Trump Adviser Dismisses Potential Business Conflicts, Defends Children's Roles
Kellyanne Conway, a Trump transition senior adviser, defended President-elect Donald Trump's handling of his business interests, telling NPR in an interview that concerns about the influence his children may have in mixing their roles and the Trump companies with advising their father are unfounded.
"They're going to support their father as president of the United States the way they've always supported his presidential candidacy, and they'll continue to be supportive at the same time," Conway, who served as Trump's campaign manager, told NPR's Audie Cornish in an interview Monday on All Things Considered. "They'll continue to be wildly successful in the business world."
The roles Donald Jr., Eric and Ivanka Trump play in the White House have come under scrutiny. The children were said to be set to run the Trump businesses through a "blind trust," but all three also serve on their father's transition team. Though a Trump lawyer referred to the setup of the children running the organization as a "blind trust," that's not the way one works.
Typically when presidents or officeholders use a blind trust it's when their investments are handled by an investor, and they have no ability to manage or change them. That's crucial given a president's or key member of Congress' role in legislation or world events that can affect stock prices, investments or business interests. Trump has business entanglements and properties in the United States and all over the world.
Trump's daughter, Ivanka, sat in on a meeting with Japanese Prime Minister Shinzo Abe last week, raising questions about the mixing of the family's business and politics. There were initial reports that Trump had inquired about security clearance for his children, but the president-elect has denied that. Still, it's clear his children have influence with their father when it comes to politics, and Trump's son-in-law Jared Kushner, Ivanka's husband, figures to play a potentially prominent role in a Trump White House, formally or informally.

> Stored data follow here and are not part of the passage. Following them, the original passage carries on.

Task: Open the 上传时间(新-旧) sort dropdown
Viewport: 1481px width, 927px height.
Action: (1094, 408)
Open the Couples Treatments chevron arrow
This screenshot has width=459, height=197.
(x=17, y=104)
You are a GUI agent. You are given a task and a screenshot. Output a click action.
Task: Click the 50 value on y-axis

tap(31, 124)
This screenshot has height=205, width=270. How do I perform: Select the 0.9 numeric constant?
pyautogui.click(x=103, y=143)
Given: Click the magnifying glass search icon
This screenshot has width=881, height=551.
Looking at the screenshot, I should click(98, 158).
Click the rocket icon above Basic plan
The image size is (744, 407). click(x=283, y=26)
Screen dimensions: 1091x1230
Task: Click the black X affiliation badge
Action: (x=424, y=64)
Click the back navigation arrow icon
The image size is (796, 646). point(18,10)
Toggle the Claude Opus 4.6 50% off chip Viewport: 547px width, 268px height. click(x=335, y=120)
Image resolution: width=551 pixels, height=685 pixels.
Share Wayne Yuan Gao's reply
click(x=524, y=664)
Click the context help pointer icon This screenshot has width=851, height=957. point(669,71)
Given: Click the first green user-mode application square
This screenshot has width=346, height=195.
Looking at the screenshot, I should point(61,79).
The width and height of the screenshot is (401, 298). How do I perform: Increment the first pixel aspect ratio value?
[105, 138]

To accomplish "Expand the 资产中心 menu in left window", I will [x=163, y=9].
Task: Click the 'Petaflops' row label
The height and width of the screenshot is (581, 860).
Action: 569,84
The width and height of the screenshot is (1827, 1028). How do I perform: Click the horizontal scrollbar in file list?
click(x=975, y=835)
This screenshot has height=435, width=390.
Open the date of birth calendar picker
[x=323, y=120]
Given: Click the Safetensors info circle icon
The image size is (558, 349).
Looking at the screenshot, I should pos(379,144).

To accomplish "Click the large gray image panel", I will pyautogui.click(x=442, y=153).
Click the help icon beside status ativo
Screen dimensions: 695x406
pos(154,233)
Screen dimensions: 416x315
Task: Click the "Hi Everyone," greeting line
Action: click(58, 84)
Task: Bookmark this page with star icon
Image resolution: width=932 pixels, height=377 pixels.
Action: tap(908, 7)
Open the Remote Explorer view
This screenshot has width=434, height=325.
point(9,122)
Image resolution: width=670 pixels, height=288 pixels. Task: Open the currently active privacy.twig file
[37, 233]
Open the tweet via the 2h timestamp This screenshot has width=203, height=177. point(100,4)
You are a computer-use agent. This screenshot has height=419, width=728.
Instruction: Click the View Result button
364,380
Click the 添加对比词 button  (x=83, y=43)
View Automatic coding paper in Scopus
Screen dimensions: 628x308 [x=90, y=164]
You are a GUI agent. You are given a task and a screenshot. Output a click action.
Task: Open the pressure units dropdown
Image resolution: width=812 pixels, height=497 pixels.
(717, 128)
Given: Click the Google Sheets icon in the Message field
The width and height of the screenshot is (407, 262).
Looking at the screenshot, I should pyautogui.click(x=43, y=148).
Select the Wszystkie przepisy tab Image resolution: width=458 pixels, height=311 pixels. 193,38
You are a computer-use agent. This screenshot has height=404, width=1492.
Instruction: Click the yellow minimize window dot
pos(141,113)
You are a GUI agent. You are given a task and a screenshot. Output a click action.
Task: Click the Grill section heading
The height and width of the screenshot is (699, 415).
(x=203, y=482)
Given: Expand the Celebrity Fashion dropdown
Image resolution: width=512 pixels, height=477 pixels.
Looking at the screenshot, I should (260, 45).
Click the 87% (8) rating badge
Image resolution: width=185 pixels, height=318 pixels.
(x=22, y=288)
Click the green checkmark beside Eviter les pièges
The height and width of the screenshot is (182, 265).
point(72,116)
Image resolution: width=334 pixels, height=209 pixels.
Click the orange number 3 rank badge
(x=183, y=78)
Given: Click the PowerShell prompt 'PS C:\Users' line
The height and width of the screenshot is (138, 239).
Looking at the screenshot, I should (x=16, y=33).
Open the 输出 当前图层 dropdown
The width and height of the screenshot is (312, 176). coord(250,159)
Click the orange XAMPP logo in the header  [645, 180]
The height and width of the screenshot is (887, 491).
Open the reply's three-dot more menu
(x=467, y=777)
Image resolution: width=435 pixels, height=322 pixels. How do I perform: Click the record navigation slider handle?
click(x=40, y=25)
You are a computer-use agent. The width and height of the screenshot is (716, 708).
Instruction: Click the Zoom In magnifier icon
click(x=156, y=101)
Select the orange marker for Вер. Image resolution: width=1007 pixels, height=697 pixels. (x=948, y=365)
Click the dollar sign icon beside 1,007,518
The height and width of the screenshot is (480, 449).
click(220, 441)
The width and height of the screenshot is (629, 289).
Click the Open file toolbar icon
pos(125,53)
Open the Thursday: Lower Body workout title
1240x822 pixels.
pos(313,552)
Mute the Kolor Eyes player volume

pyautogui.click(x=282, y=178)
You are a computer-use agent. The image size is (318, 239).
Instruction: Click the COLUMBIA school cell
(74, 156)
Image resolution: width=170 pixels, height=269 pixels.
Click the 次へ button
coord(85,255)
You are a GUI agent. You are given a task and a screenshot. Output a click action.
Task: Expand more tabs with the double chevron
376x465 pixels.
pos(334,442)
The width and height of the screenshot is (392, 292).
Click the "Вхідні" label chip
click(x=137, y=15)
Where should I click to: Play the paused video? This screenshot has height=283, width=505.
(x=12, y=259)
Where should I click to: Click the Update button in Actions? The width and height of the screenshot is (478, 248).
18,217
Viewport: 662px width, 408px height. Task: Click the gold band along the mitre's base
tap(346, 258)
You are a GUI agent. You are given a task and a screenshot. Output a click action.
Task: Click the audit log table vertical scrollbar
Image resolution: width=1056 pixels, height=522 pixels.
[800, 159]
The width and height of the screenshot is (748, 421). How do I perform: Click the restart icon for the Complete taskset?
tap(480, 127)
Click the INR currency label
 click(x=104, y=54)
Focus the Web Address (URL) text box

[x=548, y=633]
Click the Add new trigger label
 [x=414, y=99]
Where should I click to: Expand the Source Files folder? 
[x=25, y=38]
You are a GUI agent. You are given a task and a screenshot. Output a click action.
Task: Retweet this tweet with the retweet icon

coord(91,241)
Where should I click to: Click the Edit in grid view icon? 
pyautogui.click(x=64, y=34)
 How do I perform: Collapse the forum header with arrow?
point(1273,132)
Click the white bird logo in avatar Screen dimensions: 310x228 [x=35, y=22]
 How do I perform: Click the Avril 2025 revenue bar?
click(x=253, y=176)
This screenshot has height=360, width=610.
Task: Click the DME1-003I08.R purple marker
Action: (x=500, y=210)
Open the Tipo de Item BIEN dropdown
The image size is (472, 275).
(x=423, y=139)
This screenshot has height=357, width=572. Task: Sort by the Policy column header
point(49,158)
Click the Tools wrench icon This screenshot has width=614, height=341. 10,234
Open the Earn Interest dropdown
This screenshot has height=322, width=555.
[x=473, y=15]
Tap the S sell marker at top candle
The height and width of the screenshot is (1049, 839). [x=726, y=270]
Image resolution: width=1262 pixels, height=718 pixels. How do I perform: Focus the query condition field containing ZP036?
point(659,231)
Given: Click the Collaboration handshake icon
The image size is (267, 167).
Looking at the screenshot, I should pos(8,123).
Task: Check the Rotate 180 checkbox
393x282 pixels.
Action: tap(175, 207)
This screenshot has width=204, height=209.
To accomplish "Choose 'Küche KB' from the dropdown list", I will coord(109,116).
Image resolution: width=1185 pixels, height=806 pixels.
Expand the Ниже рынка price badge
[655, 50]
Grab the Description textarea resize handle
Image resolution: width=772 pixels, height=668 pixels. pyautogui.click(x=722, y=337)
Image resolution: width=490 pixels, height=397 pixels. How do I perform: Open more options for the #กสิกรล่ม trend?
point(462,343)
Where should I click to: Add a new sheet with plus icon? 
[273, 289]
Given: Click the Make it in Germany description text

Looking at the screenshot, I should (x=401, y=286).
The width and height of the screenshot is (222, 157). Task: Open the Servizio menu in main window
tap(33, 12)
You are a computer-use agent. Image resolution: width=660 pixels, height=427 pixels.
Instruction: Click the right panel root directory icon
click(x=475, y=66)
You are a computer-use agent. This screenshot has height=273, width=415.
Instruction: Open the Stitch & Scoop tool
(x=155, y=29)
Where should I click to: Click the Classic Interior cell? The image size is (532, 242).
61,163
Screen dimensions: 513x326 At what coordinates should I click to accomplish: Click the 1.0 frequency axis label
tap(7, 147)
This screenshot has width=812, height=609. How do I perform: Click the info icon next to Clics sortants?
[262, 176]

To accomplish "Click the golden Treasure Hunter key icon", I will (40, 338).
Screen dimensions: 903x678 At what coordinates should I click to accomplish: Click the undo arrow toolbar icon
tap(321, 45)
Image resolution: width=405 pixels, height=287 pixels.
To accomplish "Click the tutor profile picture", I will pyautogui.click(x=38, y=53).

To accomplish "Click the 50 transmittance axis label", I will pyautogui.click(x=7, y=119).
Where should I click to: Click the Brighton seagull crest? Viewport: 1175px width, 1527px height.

Conway told NPR that Trump would "comply with the law" and is consulting with "proper legal advisers." But there is hardly any precedent for a person with Trump's wealth and active business interests serving as leader of the free world.
Conway pushed back on the idea that Trump should sign a pledge of any kind not to further his business interests while in the White House. Earlier on Monday, an Argentine newspaper, La Nacion, reported that Trump had asked the country's president to help with business permits for a Trump office building in their call last week. Spokesmen for both Trump and Argentine President Mauricio Macri both denied the report.
"It's a very interesting situation to have a president-elect that is such a successful businessman and has so many holdings," Conway acknowledged.
Conway also commented on talk of a potential registry of Muslims in the country, saying it had been covered unfairly. She explained that Trump's "main concern is making sure" there's a system in place to better vet immigrants from "countries that tend to train and export and harbor terrorists."
"It is not a blanket situation," Conway argued. "He's made it very narrowly prescribed to countries that fit a particular description."
Incoming White House Chief of Staff Reince Priebus said on NBC's Meet The Press on Sunday that he wasn't "going to rule anything out" but that "we're not going to have a registry based on a religion," though "some people that are radicalized ... have to be prevented from coming into this country."
Conway also told NPR that the president-elect would hold a news conference "at some point" but that "anytime you try to apply conventional techniques to Donald Trump you're going to be disappointed."
Trump hasn't held a news conference since July 27, and he has waited longer than any president since Jimmy Carter to hold one after becoming president-elect.